Quello che viene preso in considerazione è l’atto sottoscritto dal legale rappresentante e depositato presso l’amministrazione.

Così si è pronunciata la Cassazione con sentenza n. 12378 del 17 aprile 2020.

Per la Corte al fine dell’integrazione del reato di cui all’art. 10 ter dlgs 74/20 l’entità della somma da versare, costituente il debito Iva, è quella risultante dalla dichiarazione del contribuente e non quella effettiva desumile dalle annotazioni contabili.

Non rileva neppure se l’importo dell’Iva sia effettivamente incassato.
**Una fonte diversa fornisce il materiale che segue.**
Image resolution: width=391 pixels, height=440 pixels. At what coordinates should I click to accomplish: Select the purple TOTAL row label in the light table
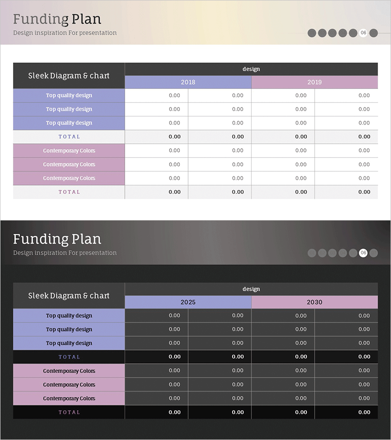(x=69, y=137)
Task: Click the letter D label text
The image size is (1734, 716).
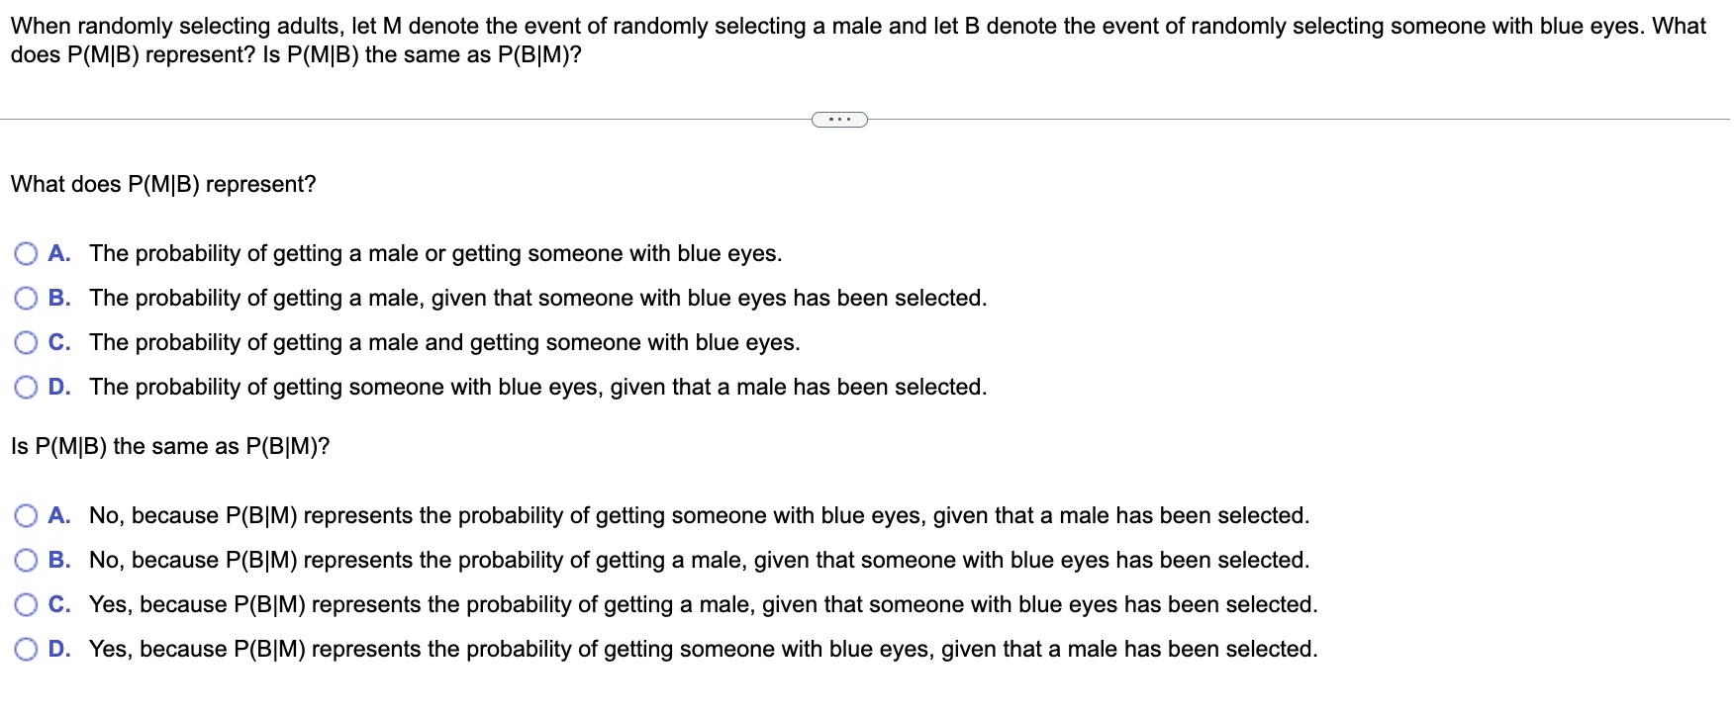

Inoltre, il debito erariale non deve risultare dai registri delle fatture emesse o delle fatture e della contabilità d’impresa o dal bilancio.

Il debito erariale che rileva ai fini del reato di omesso versamento dell’imposta sul valore aggiunto è solo quello oggetto della dichiarazione annuale.

La presentazione della dichiarazione infatti, costituisce un presupposto necessario ai fini della consumazione del reato, tant’è che l’autore dello stesso deve necessariamente rappresentarsi che l’oggetto della condotta omissiva è esattamente ed esclusivamente il debito dichiarato non quello risultante altrove.

Pertanto la non corrispondenza tra il debito dichiarato e quello che emerge dalla contabilità dell’azienda (in ipotesi ad essa inferiore) non è rilevante, i quanto la fattispecie si riferisce al solo debito dichiarato.